# Instruction
Reproduce verbatim the records between the lines containing "Click the term" and "Select the Kitchen", inclusive, and output nothing else.

# Word and element location records
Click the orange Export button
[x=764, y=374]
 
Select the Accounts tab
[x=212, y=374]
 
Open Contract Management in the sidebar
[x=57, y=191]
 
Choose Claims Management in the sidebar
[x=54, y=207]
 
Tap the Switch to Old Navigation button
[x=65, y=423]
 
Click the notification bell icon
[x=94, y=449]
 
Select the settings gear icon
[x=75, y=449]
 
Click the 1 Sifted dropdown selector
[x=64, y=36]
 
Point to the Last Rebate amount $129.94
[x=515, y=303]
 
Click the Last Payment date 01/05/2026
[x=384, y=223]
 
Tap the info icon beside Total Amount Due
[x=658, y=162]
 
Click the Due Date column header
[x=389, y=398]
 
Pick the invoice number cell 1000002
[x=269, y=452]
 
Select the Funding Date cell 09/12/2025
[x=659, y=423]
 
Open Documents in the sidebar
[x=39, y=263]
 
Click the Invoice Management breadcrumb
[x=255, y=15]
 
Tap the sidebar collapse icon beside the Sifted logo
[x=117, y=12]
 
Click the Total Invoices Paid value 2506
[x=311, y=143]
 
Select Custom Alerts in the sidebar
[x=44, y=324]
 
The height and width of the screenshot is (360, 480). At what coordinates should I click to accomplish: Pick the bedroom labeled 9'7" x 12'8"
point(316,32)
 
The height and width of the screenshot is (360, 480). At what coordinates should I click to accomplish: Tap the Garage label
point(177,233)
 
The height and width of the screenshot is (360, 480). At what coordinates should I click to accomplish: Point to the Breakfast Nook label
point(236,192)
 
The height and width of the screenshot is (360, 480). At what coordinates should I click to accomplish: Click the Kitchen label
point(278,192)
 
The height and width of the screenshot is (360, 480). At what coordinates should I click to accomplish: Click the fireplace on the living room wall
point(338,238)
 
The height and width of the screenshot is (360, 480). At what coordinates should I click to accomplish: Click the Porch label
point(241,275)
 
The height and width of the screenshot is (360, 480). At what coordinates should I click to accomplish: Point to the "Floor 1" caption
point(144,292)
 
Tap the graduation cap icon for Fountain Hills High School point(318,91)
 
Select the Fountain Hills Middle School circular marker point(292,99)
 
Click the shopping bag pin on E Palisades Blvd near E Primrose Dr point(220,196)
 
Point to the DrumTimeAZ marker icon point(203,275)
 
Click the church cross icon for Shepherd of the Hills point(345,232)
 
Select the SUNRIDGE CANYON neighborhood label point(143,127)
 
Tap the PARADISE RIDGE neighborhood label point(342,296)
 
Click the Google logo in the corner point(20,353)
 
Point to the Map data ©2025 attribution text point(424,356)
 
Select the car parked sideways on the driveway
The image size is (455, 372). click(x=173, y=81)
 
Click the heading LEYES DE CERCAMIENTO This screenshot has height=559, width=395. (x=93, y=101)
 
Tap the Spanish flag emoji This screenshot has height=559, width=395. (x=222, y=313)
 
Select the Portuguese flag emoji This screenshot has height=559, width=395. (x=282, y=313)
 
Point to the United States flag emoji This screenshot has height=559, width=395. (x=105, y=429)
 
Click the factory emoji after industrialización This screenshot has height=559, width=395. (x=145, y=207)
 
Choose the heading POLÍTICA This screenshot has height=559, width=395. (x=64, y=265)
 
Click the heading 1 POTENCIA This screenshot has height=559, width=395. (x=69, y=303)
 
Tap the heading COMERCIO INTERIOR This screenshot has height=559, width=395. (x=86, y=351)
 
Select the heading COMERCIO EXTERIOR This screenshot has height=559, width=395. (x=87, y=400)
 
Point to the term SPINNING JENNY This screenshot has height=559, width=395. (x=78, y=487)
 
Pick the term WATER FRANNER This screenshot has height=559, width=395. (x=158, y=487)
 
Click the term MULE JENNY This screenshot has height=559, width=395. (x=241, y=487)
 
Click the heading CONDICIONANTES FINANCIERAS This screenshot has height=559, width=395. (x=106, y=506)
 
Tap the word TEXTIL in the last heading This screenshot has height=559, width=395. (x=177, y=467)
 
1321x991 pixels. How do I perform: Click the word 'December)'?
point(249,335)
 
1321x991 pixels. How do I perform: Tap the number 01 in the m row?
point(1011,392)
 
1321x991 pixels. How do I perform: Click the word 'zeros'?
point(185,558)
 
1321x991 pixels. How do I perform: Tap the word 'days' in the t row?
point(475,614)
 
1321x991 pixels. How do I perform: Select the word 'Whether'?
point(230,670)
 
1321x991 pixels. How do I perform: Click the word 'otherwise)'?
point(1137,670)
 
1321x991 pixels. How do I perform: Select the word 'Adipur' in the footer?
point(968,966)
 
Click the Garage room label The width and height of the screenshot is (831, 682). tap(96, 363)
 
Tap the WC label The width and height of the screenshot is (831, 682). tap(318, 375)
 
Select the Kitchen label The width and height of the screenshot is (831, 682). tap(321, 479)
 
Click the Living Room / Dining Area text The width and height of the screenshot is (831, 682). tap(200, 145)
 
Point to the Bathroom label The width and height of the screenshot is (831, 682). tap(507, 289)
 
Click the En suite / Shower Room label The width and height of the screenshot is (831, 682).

# Task solution
Click the term MULE JENNY This screenshot has height=559, width=395. (x=241, y=487)
 
Click the heading CONDICIONANTES FINANCIERAS This screenshot has height=559, width=395. (x=106, y=506)
 
Tap the word TEXTIL in the last heading This screenshot has height=559, width=395. (x=177, y=467)
 
1321x991 pixels. How do I perform: Click the word 'December)'?
point(249,335)
 
1321x991 pixels. How do I perform: Tap the number 01 in the m row?
point(1011,392)
 
1321x991 pixels. How do I perform: Click the word 'zeros'?
point(185,558)
 
1321x991 pixels. How do I perform: Tap the word 'days' in the t row?
point(475,614)
 
1321x991 pixels. How do I perform: Select the word 'Whether'?
point(230,670)
 
1321x991 pixels. How do I perform: Click the word 'otherwise)'?
point(1137,670)
 
1321x991 pixels. How do I perform: Select the word 'Adipur' in the footer?
point(968,966)
 
Click the Garage room label The width and height of the screenshot is (831, 682). tap(96, 363)
 
Tap the WC label The width and height of the screenshot is (831, 682). tap(318, 375)
 
Select the Kitchen label The width and height of the screenshot is (831, 682). tap(321, 479)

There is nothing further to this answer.